* YOUR TASK: Nothing but the records, transcribed verbatim and stripped of images, should appear in the answer.

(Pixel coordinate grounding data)
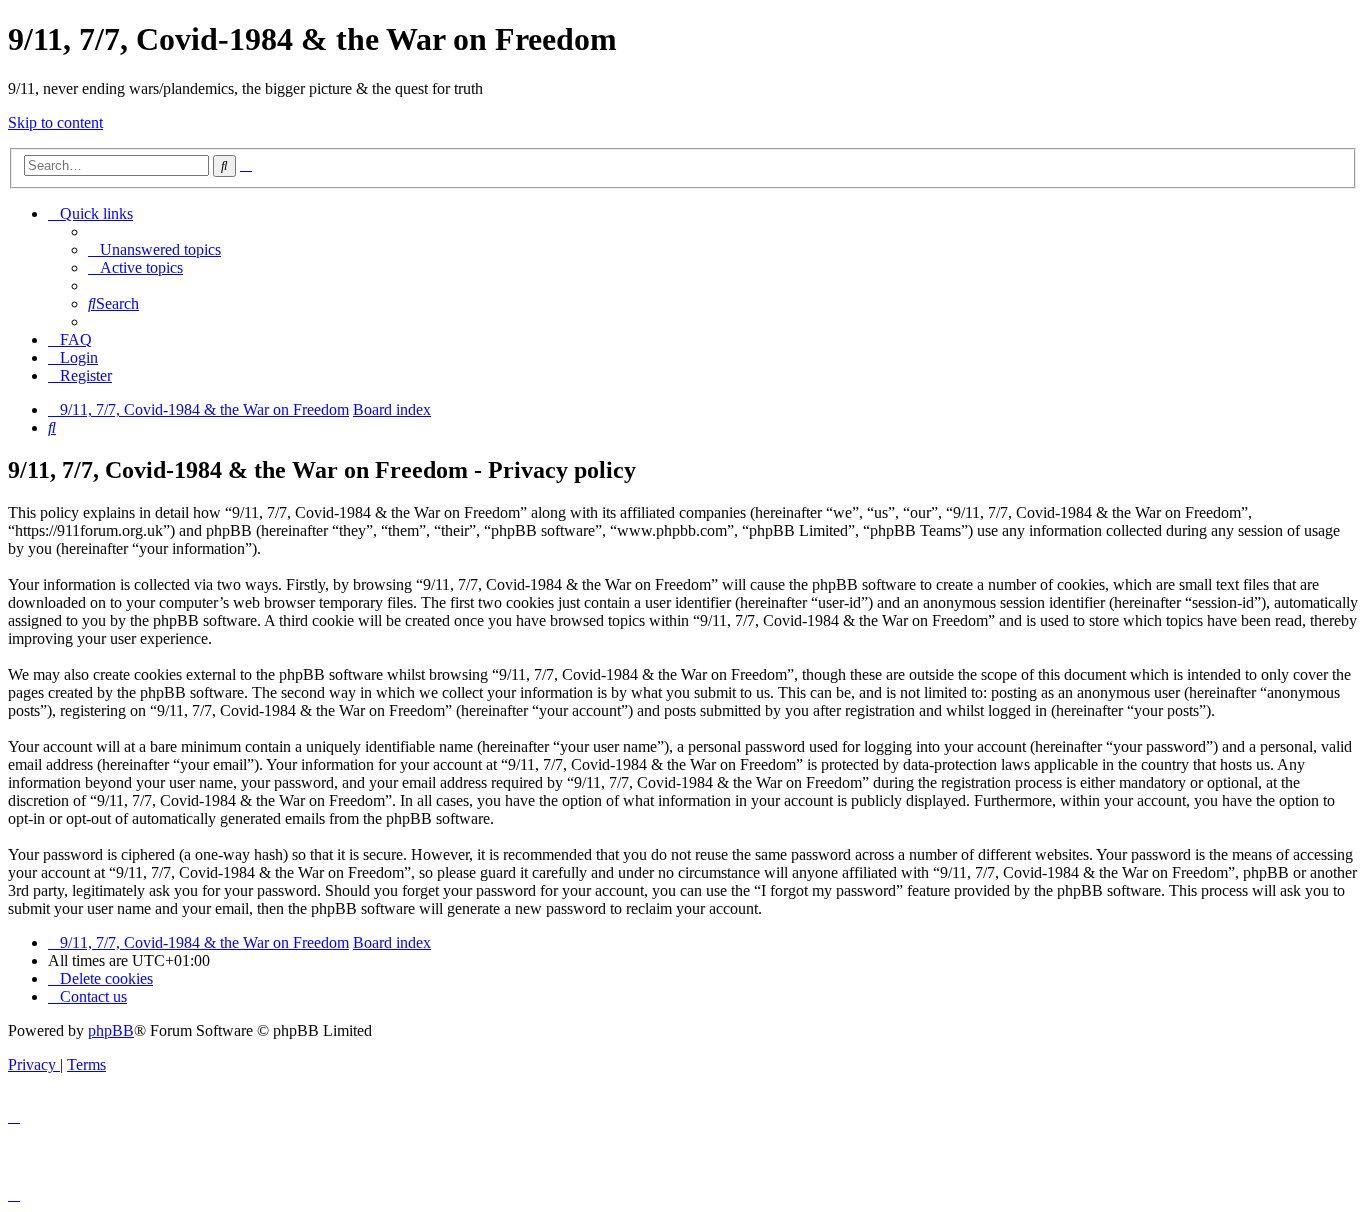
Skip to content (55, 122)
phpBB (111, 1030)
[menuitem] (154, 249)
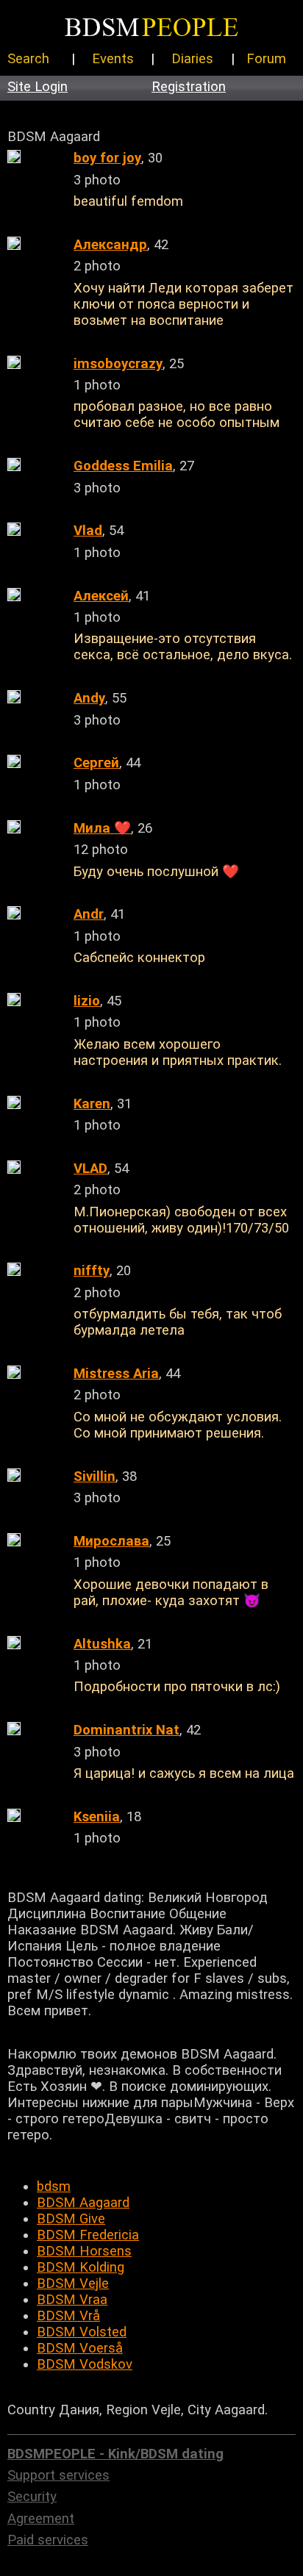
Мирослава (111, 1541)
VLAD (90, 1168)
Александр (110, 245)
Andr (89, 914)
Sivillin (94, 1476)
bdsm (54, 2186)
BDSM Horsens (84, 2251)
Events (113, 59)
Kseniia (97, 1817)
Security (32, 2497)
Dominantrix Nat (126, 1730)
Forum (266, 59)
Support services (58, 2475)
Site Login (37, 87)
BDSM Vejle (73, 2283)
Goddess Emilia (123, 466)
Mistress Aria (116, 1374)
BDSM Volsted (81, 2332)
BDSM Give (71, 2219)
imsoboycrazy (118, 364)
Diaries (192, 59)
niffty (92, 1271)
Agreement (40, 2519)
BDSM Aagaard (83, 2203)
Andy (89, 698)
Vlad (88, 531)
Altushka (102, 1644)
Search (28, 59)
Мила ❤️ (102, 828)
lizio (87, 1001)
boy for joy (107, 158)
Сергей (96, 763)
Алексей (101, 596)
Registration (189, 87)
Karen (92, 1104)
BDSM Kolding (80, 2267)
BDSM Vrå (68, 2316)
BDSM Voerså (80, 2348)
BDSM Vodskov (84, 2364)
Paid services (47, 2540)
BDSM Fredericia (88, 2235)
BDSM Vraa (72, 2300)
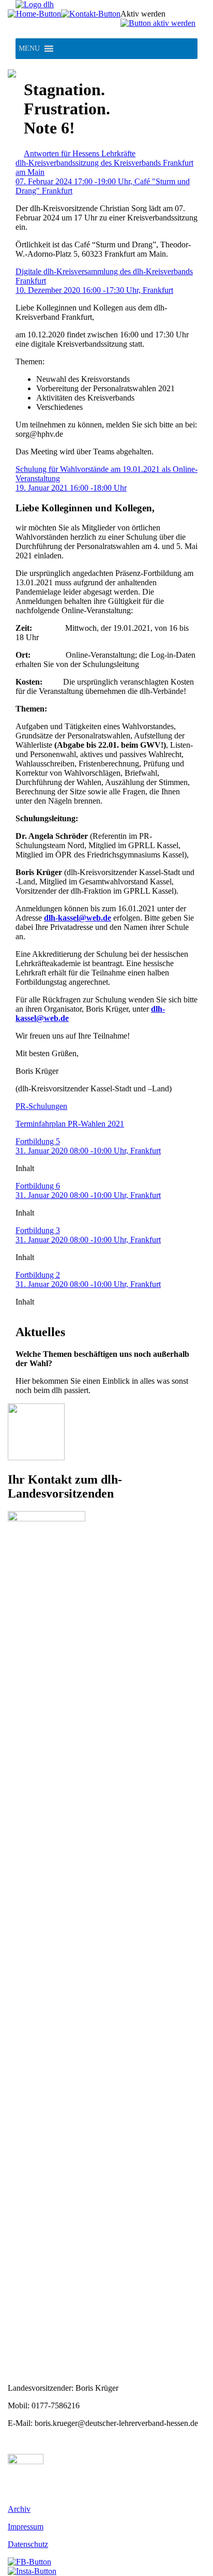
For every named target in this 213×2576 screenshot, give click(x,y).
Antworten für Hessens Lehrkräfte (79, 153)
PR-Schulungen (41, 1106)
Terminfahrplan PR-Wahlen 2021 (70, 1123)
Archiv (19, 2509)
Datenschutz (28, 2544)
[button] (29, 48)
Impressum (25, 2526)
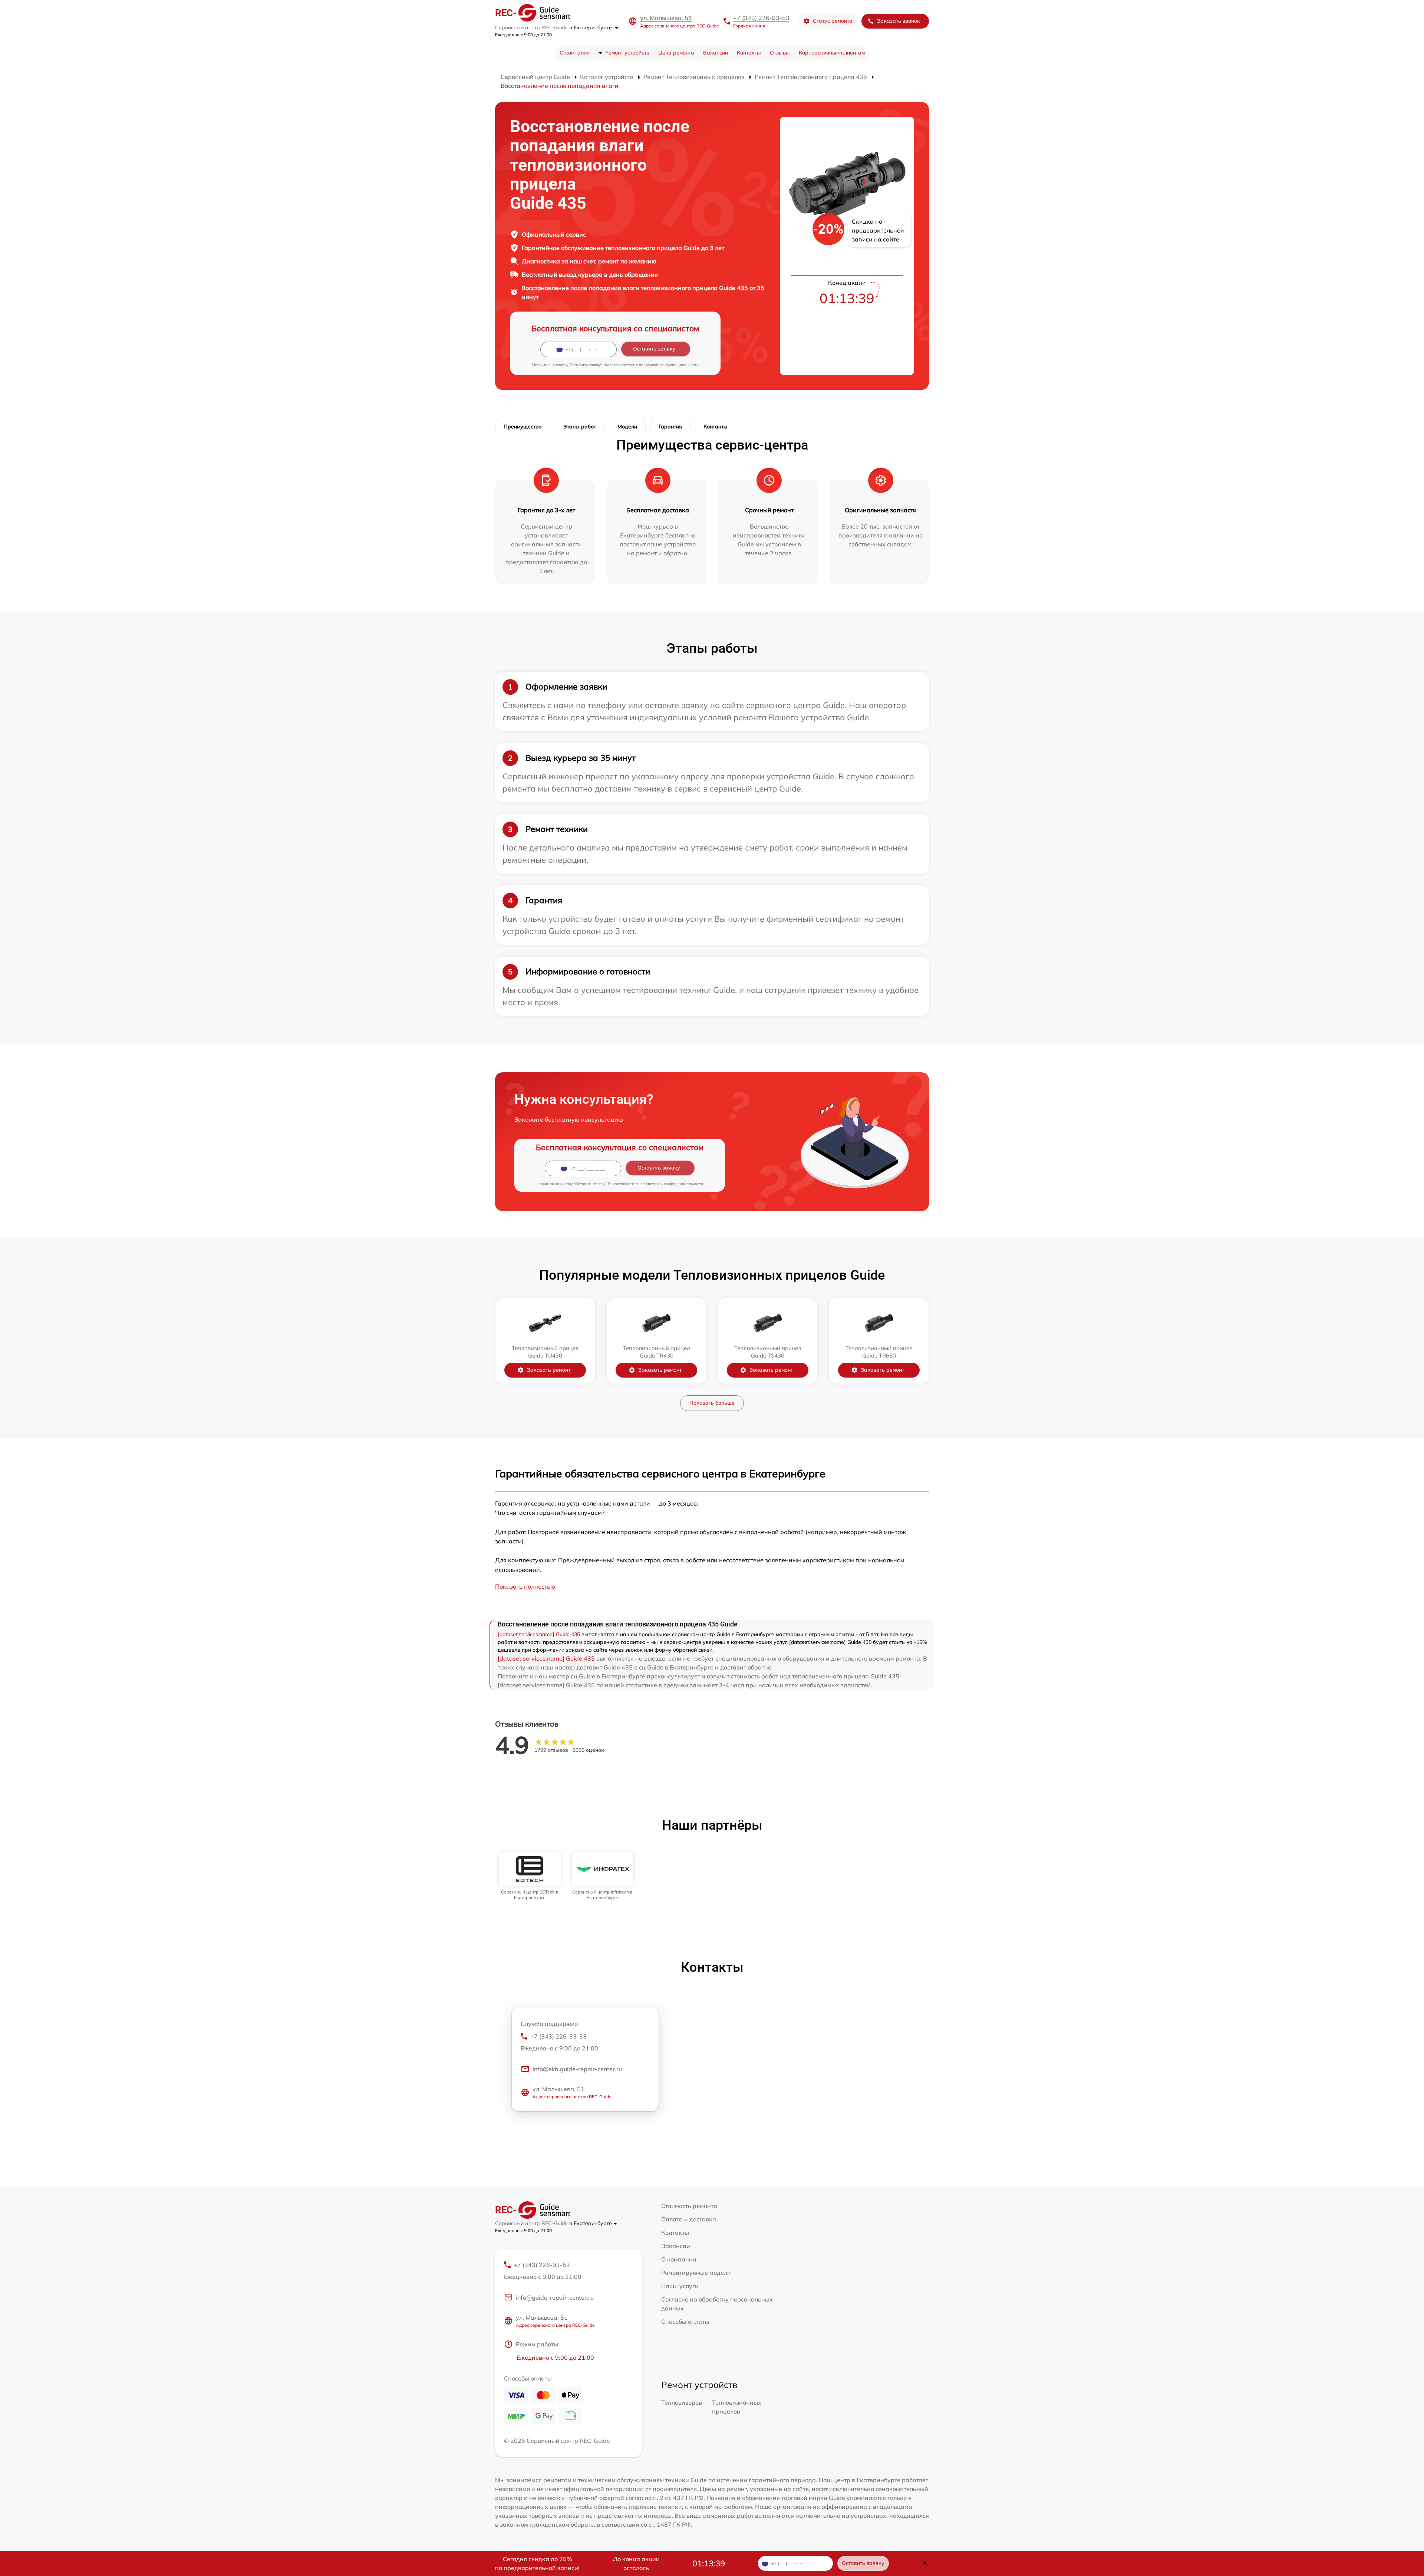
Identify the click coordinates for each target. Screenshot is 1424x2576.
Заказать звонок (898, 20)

* SOLUTION FOR THIS TASK:
Skip to content (55, 122)
phpBB (111, 1030)
[menuitem] (154, 249)
Мирослава (111, 1541)
VLAD (90, 1168)
Александр (110, 245)
Andr (89, 914)
Sivillin (94, 1476)
bdsm (54, 2186)
BDSM Horsens (84, 2251)
Events (113, 59)
Kseniia (97, 1817)
Security (32, 2497)
Dominantrix Nat (126, 1730)
Forum (266, 59)
Support services (58, 2475)
Site Login (37, 87)
BDSM Vejle (73, 2283)
Goddess Emilia (123, 466)
Mistress Aria (116, 1374)
BDSM Volsted (81, 2332)
BDSM Give (71, 2219)
imsoboycrazy (118, 364)
Diaries (192, 59)
niffty (92, 1271)
Agreement (40, 2519)
BDSM Aagaard (83, 2203)
Andy (89, 698)
Vlad (88, 531)
Altushka (102, 1644)
Search (28, 59)
Мила ❤️ (102, 828)
lizio (87, 1001)
boy for joy (107, 158)
Сергей (96, 763)
Алексей (101, 596)
Registration (189, 87)
Karen (92, 1104)
BDSM Kolding (80, 2267)
BDSM Vrå (68, 2316)
BDSM Voerså (80, 2348)
BDSM Vodskov (84, 2364)
Paid services (47, 2540)
BDSM Fredericia (88, 2235)
BDSM Vraa (72, 2300)
For every named target in this 213×2576 screenshot, give click(x,y).
Antworten für Hessens Lehrkräfte (79, 153)
PR-Schulungen (41, 1106)
Terminfahrplan PR-Wahlen 2021 (70, 1123)
Archiv (19, 2509)
Datenschutz (28, 2544)
[button] (29, 48)
Impressum (25, 2526)
Identify the click coordinates for each target. Screenshot is 1424x2576.
Заказать звонок (898, 20)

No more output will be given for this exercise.